When doing an Avatar Course, one may spend a number of days doing varieties of the feel-it exercises. ‘For example, if you are identifying with a stone, feels its weight bearing down on the earth as your weight, feels its exposed surfaces as your surfaces, feel its density as your density, transform the stone into you the stone,’ says the instruction helpfully. But how do you actually do it? The Florida judge says; ‘It appears that the unprotected idea is to live life with feeling instead of thinking about everything that occurs or every path to take,’ and ‘Braun copied Palmer’s advice to students for approaching this exercise.’ What is obvious is that the judge never actually tried the exercises because if he had, and if he had grasped the essence of the exercise, he would have had to agree that the experience is uncopyrightable because it is simply a description of what we do all the time anyway. It took me many days of trying to feel like a stone for me to realise this; days of frustration and expectation as I kept hoping that any moment I’d somehow turn into a tree or be able to converse with dogs. Much of this time I was doing the course with a man called Clive and each time we’d meet we’d moan about how we couldn’t ‘do’ the exercise. Then we’d go back to our ‘master’ with various stories of our experience and then he’d send us out again for another couple of hours.
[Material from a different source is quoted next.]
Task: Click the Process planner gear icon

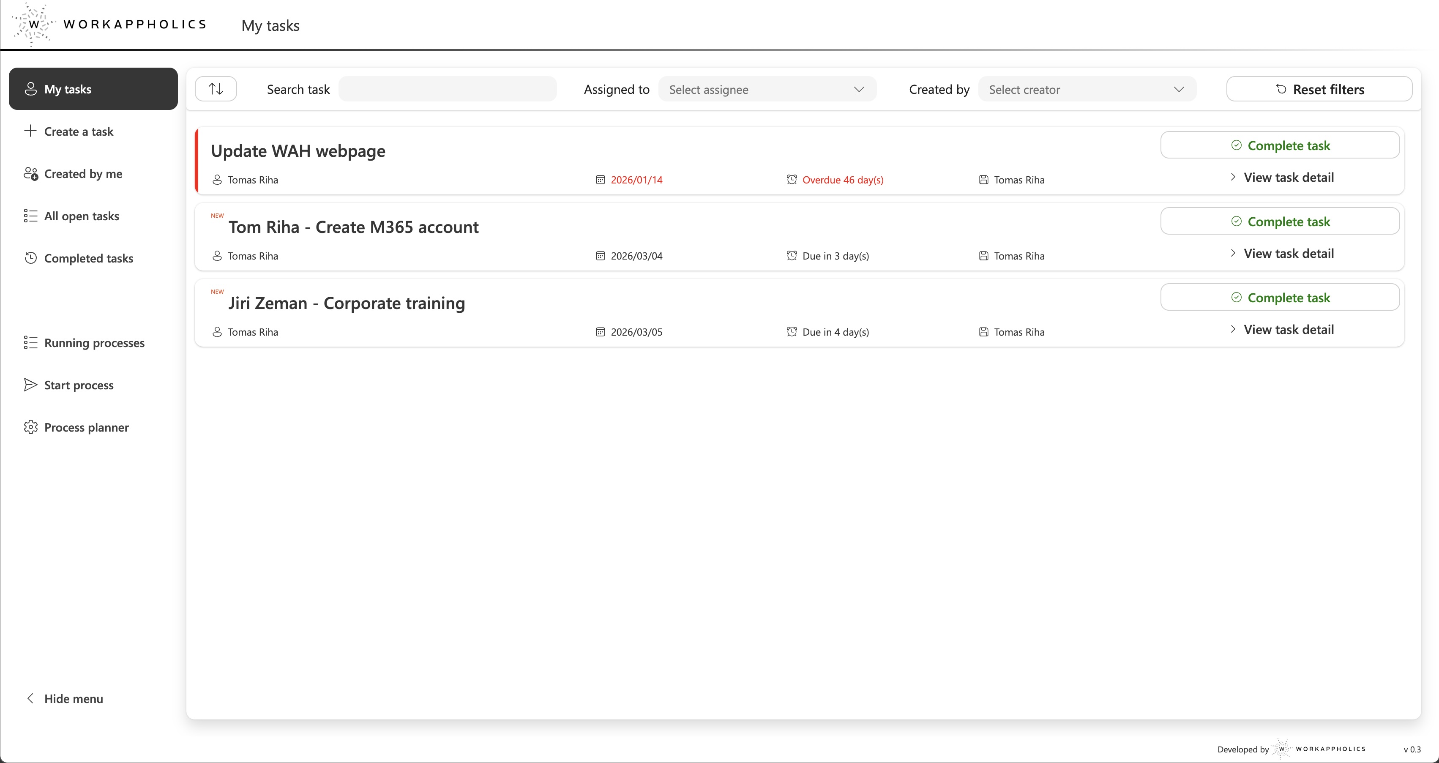Action: pos(30,427)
Somewhere along the line, there was a turning point, neither dramatic nor revelatory. I was sitting in a pub pretending to be a door, as you do, when the door moved and for the slightest nano-second I ‘felt’ that I was being moved. From then on I decided I could ‘do’ the exercise and my master seemed to agree. Of course I’ve no idea if I’m really ‘doing the right thing’ but this recognition of the feelingness of perception seems crucially important. (And also an excellent reminder that it is the engaging in the doing of the exercise, rather than the preconceived benefit of doing it, that one should remember.)

This week I came across an excellent work called the ‘New Spanda Karikas’ by Peter Wilberg. Here he talks here about perceiving a tree:

If you look at a tree and regard it as a mere illuminated object for your eyes, that it one thing –an ordinary visual experience. But if you now attend, with your whole body, to your awareness of seeing the tree, then you will begin to sense it as well as see it – and to see and sense something quite invisible to your eyes.
You will sense your entire body surface becoming ‘all eye’.
What you see with your eyes you will also begin to subtly sense within the aware inwardness of your whole body.
What you begin to sense and experience will not be the tree as a mere ‘object of consciousness’ but those qualities of awareness that manifest as the tree and shape its consciousness.

Now if Harry had told me to do that, I’d still be trying.